Oct 15 2008
Brown and Ketner Debate the Issues
Congressman Henry Brown (R) and his challenger Linda Ketner (D) appeared before over 100 people at the Rotary Club of Charleston to take time to discuss where they are on the issues and what they would explore in the next session of Congress is elected.
Ketner, who has never sought office before, said she agreed with Republican presidential candidate Sen. John McCain when he said “government is broken.” She said President Clinton’s 1999 decision to get rid of Depression-era regulations that separated banks, insurance companies and investment houses is at the root of the problem.
“I’m not going to blame the Republicans because there’s a lot of blame to go around. A lot,” she said. “I believe it was preventable. I believe it was predictable, and I don’t believe we have the right solution to it yet.”
It’s nice to hear her give an honest take on this instead of just finger pointing at the GOP like a lot of Democrats have wrongly done in the past month. Indeed there is a lot of blame to go around and some of the major players who shaped this disaster aren’t being held accountable. In fact, a couple of them were put in charge of writing the bailout.

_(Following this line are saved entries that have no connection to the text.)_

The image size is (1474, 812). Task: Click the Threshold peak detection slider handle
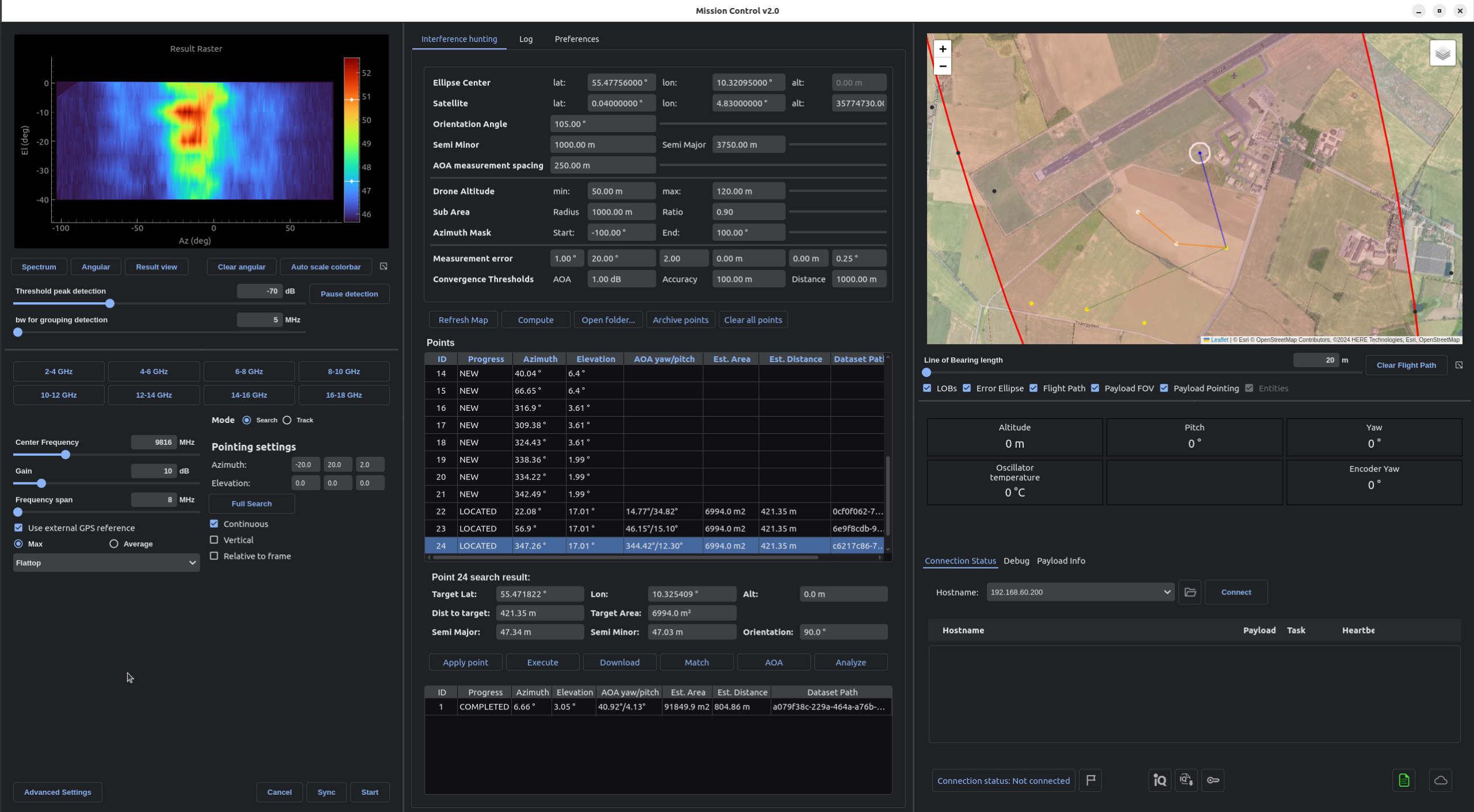tap(110, 303)
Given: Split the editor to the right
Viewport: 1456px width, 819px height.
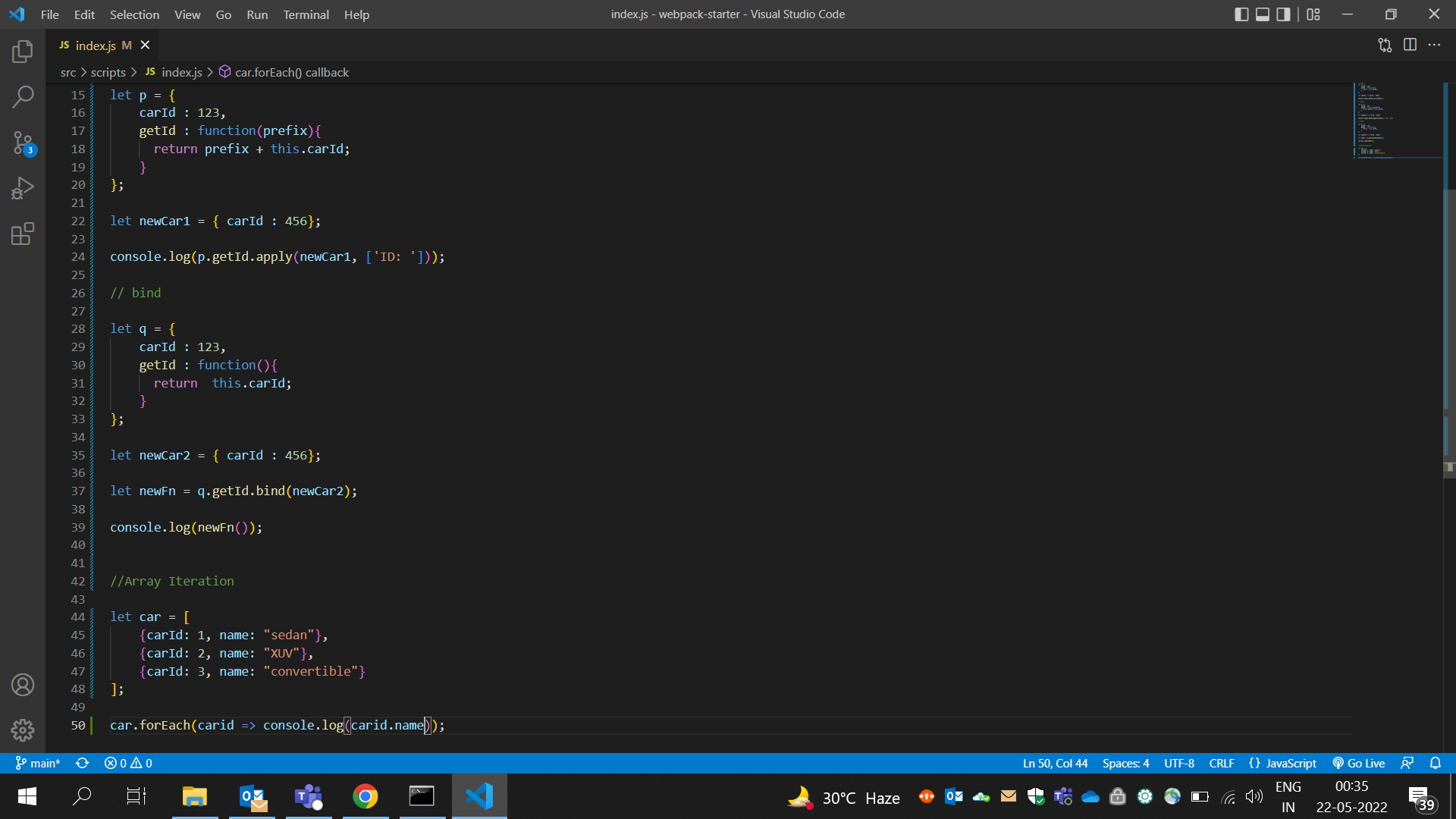Looking at the screenshot, I should pos(1410,45).
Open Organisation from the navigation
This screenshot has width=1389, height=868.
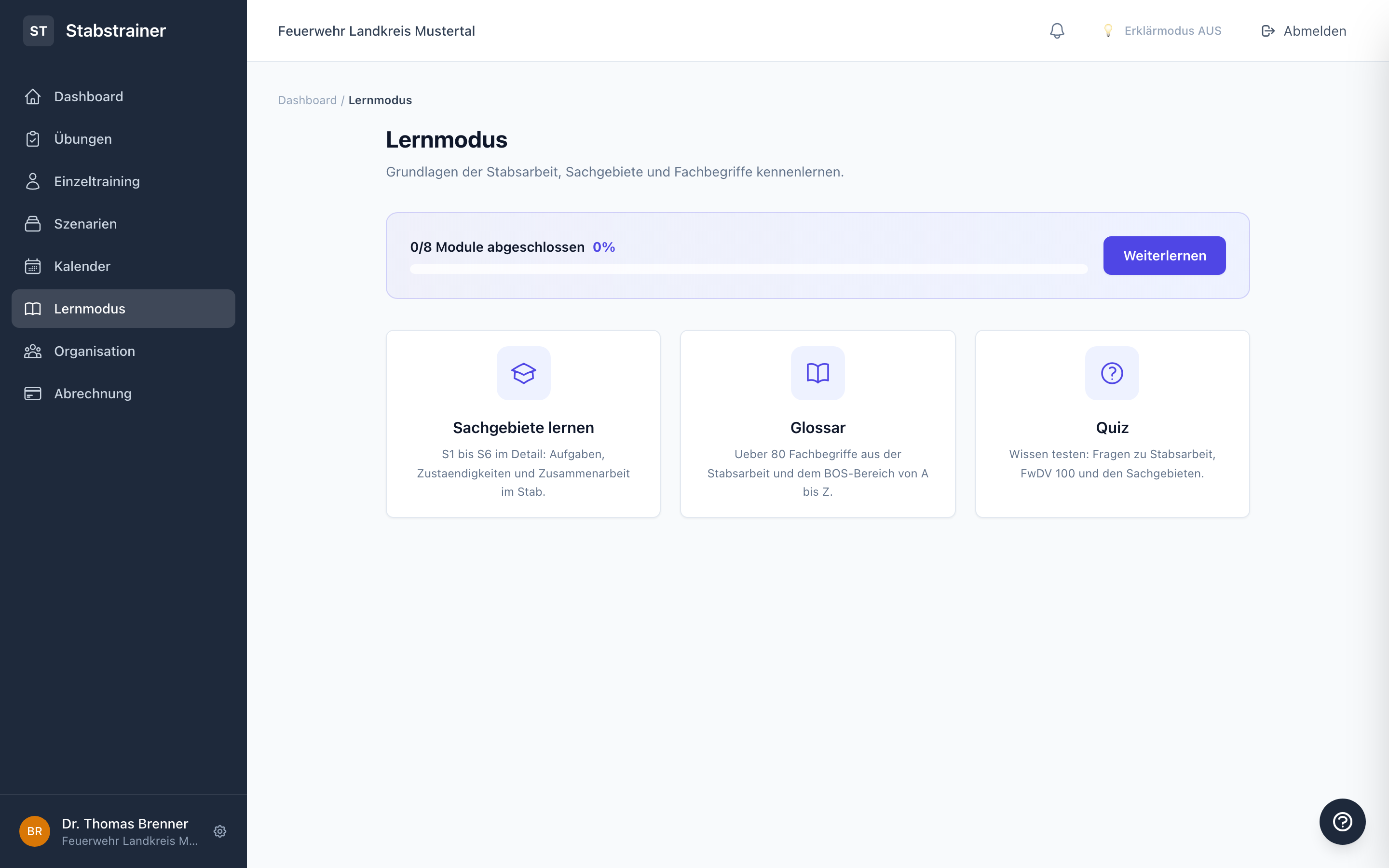pyautogui.click(x=95, y=351)
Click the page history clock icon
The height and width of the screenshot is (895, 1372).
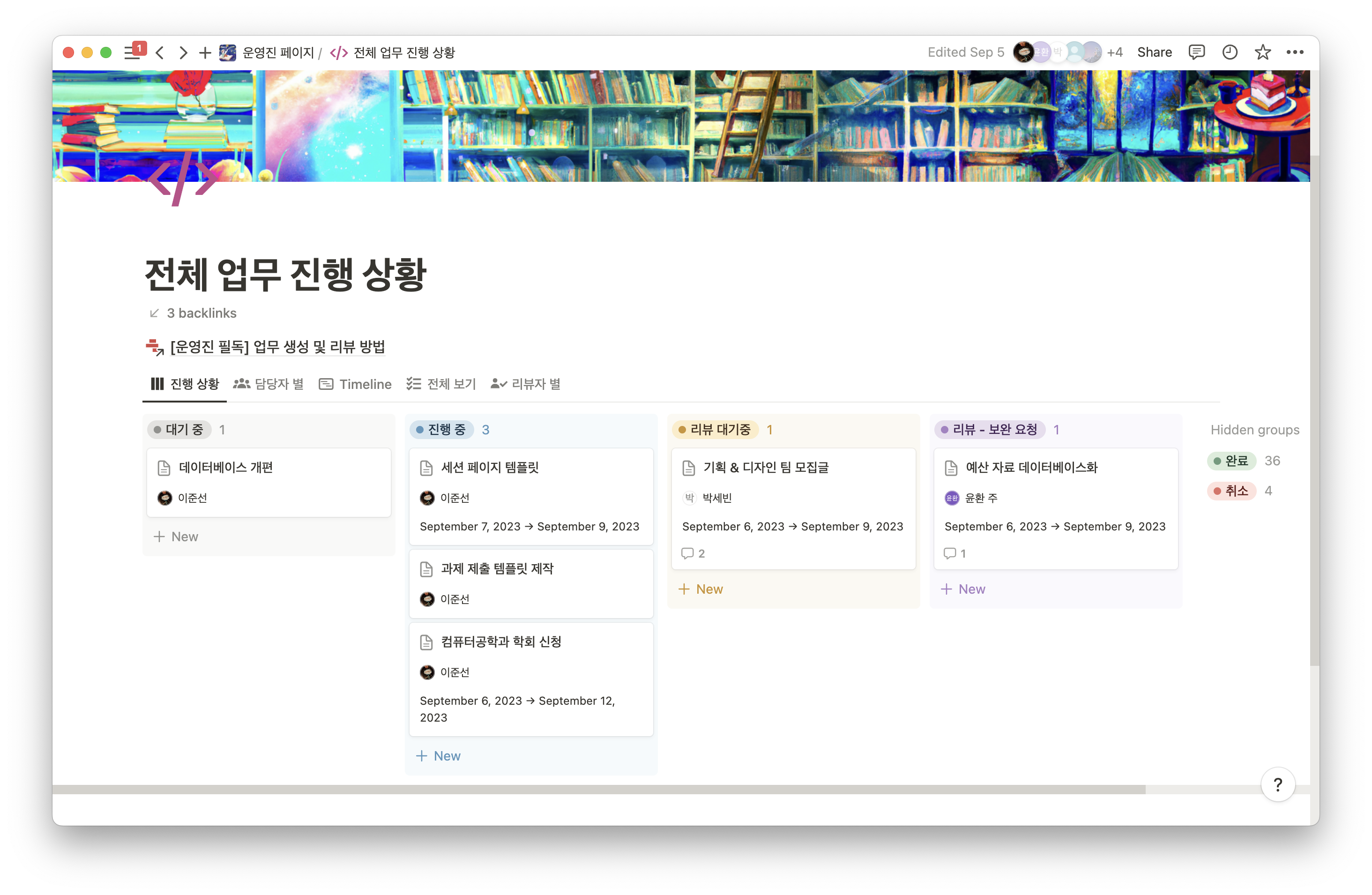tap(1230, 52)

Brown, who is seeking a fifth term, said the nation’s toughest issue is coming up with a new energy policy that will help wean the nation from its $700 billion dependence on foreign oil, and he promised to pursue domestic sources even if environmental groups don’t like it.
It has to be done. We absolutely must continue to expand domestic drilling and build more refineries while we continue to explore other alternatives. There is no argument here.
On balancing the federal budget, Brown said he wants to see Congress be required to balance the budget, like the South Carolina General Assembly must do.
Another excellent suggestion by Brown, but quite frankly, I find it a very unlikely goal considering the way this Congress has behaved and in the face of an Obama presidency with a Congress with expanded Democrat majorities it will be impossible to balance the budget without raising taxes through the roof in order to cover the additional socialism they have been proposing.
On immigration, Ketner said she would like to see the Navy’s Space and Naval Warfare Systems Command, or SPAWAR, get a contract to build a “virtual wall” along the U.S.-Mexico border, and Brown said the nation needs to identify its 12 million to 20 million illegal immigrants “and return them to their destination.”
Ketner said she also didn’t support amnesty.
I’m actually not that big on the wall, although I’m not opposed to it. I just think if we went after the employers with the approrpriate force and fierce aggression to stop the willful practice of hiring illegals for cheap slave labor we wouldn’t need to build a wall on the border because there would be no further reason for people to illegally come here.
I haven’t decided yet who I am supporting in this race, but Ketner scored a big plus with me when she said the following:
“I think I’m going to be the bane of Nancy Pelosi’s existence. I really do,” she said, adding that more members of Congress should take their cues from the people, not their party’s leaders.